| Exercise instructions |
Read through the listing, and wherever a line holds the word "header", return it.

| Given records |
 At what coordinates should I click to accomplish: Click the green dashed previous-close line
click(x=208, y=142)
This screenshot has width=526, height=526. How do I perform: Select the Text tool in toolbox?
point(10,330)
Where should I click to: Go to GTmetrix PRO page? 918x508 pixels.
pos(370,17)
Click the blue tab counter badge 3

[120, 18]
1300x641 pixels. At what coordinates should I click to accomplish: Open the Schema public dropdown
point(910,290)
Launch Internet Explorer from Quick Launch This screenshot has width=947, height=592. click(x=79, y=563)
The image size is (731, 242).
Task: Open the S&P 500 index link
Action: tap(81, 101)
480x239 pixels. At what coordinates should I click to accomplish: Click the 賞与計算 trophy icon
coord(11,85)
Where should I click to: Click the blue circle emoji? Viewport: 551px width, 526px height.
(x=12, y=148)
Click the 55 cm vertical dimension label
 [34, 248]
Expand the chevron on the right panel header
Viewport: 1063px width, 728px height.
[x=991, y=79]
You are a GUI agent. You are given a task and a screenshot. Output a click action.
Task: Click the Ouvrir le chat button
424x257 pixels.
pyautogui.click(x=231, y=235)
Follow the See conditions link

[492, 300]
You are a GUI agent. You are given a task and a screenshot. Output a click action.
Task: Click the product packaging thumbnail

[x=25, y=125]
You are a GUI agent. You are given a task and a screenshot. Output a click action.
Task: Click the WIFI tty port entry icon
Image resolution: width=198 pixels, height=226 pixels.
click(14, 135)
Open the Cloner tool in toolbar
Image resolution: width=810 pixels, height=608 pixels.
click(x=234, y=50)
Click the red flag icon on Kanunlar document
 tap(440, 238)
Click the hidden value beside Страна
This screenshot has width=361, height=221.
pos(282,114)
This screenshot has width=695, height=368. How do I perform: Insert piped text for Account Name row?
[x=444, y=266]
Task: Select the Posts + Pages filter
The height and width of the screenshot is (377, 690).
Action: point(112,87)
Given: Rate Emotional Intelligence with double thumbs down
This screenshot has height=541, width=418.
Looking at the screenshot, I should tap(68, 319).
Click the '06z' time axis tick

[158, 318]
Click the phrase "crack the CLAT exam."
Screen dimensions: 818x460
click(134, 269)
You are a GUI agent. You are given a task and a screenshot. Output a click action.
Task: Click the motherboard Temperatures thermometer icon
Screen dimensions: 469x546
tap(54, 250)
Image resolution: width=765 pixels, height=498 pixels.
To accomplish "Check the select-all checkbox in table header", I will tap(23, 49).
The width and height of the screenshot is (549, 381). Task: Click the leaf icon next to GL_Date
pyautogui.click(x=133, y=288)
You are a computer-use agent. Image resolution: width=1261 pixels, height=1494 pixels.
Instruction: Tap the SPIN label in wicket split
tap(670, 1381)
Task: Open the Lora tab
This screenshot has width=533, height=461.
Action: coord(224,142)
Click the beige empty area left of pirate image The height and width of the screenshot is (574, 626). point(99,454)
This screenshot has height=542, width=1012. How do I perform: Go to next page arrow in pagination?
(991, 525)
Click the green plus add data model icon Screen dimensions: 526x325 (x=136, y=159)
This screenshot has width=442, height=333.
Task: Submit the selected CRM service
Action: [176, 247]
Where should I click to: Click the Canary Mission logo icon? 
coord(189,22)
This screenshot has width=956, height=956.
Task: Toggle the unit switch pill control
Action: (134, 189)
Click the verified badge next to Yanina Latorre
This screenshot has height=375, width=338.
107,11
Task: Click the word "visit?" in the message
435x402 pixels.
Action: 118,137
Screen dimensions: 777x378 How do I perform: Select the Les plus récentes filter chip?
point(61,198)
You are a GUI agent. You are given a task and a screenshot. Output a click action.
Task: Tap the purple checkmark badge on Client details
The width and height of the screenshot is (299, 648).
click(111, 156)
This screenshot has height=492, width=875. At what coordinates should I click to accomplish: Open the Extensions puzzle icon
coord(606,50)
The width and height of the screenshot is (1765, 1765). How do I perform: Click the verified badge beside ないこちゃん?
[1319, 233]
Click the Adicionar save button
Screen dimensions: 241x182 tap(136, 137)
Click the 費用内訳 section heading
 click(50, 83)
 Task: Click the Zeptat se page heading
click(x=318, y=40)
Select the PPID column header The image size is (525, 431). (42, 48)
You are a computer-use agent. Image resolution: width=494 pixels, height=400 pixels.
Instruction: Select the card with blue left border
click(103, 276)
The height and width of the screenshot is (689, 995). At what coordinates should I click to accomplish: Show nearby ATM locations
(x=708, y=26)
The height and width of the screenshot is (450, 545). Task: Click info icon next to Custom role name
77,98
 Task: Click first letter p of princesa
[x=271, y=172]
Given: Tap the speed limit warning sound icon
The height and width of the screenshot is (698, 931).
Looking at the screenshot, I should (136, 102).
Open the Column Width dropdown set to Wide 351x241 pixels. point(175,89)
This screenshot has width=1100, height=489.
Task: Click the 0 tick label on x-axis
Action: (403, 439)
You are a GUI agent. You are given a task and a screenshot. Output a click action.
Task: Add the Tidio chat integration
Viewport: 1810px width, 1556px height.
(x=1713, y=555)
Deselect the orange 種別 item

| Answer box |
Expand the chevron on the right panel header
To accomplish "Check the select-all checkbox in table header", I will tap(23, 49).
Select the PPID column header The image size is (525, 431). (42, 48)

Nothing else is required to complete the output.